The explosion of trade and increasingly complex banking practices in the Victorian era gave rise to legions of clerks. In 1871, an estimated 119,000 clerks were employed in England. A common narrative is that male clerks were a dying breed in the later Victorian and Edwardian eras, but Brunel University professor Michael Heller disputes this idea. Despite claims that wages were either stagnant or falling, male clerical workers in this time actually occasionally got pay raises, and the labor pool instead divided into primary (higher-paid) and secondary (lower-paid) workforces, largely along gender lines. Clerical work as a profession thus remained male-dominated through the end of the Victorian era. The theme Heller brings up of lower-paid female clerical workers recurs in historian Samuel Cohn’s analysis of the British General Post Office from 1876-1936 and the Great Western Railway from 1933. His analysis showed that offices with a higher need for clerks and clerical work were more likely to hire women in order to cut costs, whereas office that did not require a large number of clerks generally hired men.

However, clerical work does not owe its feminization entirely to profit-related concerns or to the perceived lesser value of women workers, as Cohn’s analysis would seem to imply; after all, Cohn’s analysis is a case study, and case studies aren’t always generalizable. Instead, the de-skilling of clerical jobs involved an interplay between (wo)man and machine. Kim England at the University of Washington and Kate Boyer at the University of Southampton have analyzed the feminization of clerical work in the US and Canada, from the late 1800s all the way to the present day. Once machines such as typewriters enabled automation of clerical labor, they posit, “new types of clerical work [became] associated with women,” and these types of work (such as typing and stenography) were subsequently de-skilled and devalued, in contrast to professions such as bookkeeping. Machines also caught up with bookkeeping in the aftermath of World War II, which caused a further division of that profession into (female) bookkeepers and (male) accountants. Nowadays, accounting software such as QuickBooks proliferates. It isn’t much of a surprise, therefore, that today in the United States, women make up 63% of accountants and auditors but only 17-23% of employees in several subtypes of finance firms. It’s unclear if the statistics to which I’ve linked include small business owners and operators who may not be CPAs, and it’s also worth mentioning that women of color are still underrepresented in accounting and related professions, but nonetheless, this distribution of numbers doesn’t feel like an accident to me.

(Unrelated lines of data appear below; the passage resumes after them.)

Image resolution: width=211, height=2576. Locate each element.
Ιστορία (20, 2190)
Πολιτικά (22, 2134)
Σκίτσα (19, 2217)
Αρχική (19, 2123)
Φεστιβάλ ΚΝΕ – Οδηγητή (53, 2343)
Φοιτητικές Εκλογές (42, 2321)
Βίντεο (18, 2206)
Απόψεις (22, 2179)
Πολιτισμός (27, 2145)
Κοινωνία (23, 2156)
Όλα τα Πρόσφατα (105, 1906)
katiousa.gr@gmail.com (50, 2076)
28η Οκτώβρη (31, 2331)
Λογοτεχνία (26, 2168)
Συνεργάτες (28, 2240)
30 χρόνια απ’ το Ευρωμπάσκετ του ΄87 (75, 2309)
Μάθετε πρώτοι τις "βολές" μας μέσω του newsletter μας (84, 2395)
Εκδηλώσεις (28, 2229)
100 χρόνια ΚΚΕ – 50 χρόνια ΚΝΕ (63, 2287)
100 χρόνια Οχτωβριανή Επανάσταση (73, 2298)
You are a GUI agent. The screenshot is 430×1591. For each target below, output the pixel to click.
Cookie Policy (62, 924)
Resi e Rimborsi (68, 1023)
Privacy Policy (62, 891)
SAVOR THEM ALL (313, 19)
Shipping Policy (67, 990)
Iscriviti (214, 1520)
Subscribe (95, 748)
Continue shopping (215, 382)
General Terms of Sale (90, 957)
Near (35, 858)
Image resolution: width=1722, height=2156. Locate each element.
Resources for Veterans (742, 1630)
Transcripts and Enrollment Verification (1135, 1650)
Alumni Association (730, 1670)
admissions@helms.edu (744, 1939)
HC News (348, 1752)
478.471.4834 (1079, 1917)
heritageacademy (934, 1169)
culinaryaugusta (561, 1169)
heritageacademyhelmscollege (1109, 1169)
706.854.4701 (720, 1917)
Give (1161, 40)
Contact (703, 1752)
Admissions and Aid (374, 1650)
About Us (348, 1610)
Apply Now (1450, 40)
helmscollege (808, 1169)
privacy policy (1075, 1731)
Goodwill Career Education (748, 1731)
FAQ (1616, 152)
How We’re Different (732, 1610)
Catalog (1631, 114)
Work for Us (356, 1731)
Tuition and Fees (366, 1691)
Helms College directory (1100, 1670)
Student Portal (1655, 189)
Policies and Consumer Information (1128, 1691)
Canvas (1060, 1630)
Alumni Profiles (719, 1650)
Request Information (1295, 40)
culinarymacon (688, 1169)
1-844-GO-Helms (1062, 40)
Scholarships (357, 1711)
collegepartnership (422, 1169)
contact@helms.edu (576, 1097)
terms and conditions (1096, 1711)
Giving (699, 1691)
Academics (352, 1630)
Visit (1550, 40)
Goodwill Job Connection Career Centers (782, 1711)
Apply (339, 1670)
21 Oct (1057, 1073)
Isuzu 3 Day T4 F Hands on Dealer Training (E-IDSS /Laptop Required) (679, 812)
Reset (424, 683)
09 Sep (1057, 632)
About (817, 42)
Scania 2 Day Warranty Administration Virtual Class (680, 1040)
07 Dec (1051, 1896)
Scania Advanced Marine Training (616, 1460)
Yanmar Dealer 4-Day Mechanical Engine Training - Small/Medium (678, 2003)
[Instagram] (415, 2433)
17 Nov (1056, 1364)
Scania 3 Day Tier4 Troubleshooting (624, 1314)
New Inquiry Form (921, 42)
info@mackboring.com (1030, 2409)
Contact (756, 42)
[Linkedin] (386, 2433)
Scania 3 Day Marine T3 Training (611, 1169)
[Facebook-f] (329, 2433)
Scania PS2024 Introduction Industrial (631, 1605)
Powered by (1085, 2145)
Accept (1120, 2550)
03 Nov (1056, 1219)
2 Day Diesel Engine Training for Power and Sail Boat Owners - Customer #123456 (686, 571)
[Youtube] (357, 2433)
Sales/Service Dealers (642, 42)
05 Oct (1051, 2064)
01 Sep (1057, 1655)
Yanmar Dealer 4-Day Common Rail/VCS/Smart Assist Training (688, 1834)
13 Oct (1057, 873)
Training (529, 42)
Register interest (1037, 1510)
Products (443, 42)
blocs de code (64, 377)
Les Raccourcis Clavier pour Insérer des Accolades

The question is, then, why the perceived skill level of these clerical jobs has such a strong correlation with technology. I hate to drop in half a quote from a whole book, but Michael Hardt and Antonio Negri provide a crucial insight into this question in their 2000 book Empire. Tools, they claim in chapter 3.4, “have always abstracted labor power from the object of labor to a certain degree.” To that, I would add that the idea of tools as intermediaries goes both ways. Tools such as typewriters, by performing some measure of a job’s labor themselves, also abstract labor power from their users. The logical inference, therefore, is that any job involving such machines isn’t as labor-intensive as a job that has to be done by human hands or human minds--especially the latter. In a clerical context, then, machine labor thus became gendered as feminine, while cerebral labor became gendered as masculine, precisely because the presence of machines in certain clerical jobs meant women didn’t really have to do those jobs. This postulate holds true in a completely different arena as well -- the domestic sphere, also tangled up in Western culture with womanhood. Ruth Schwartz Cowan, a technology historian at UC Santa Barbara, established in her book More Work for Mother that the advent of household machines, while they may have been intended to lighten the labor load of housewives, actually ended up increasing these women’s domestic labor.

It’s undeniable that women’s labor in general has been systematically devalued throughout Western history. On the one hand, machines and technology have historically opened up some new opportunities in the clerical field to women, but that comes at a price: the devaluing of those opportunities and the women who take them. We can joke all we want about The Machines™ taking over humans’ jobs in some near-future technocracy -- but in a sense, when it comes to clerical work, machines have been giving women jobs but devaluing their labor for a long time.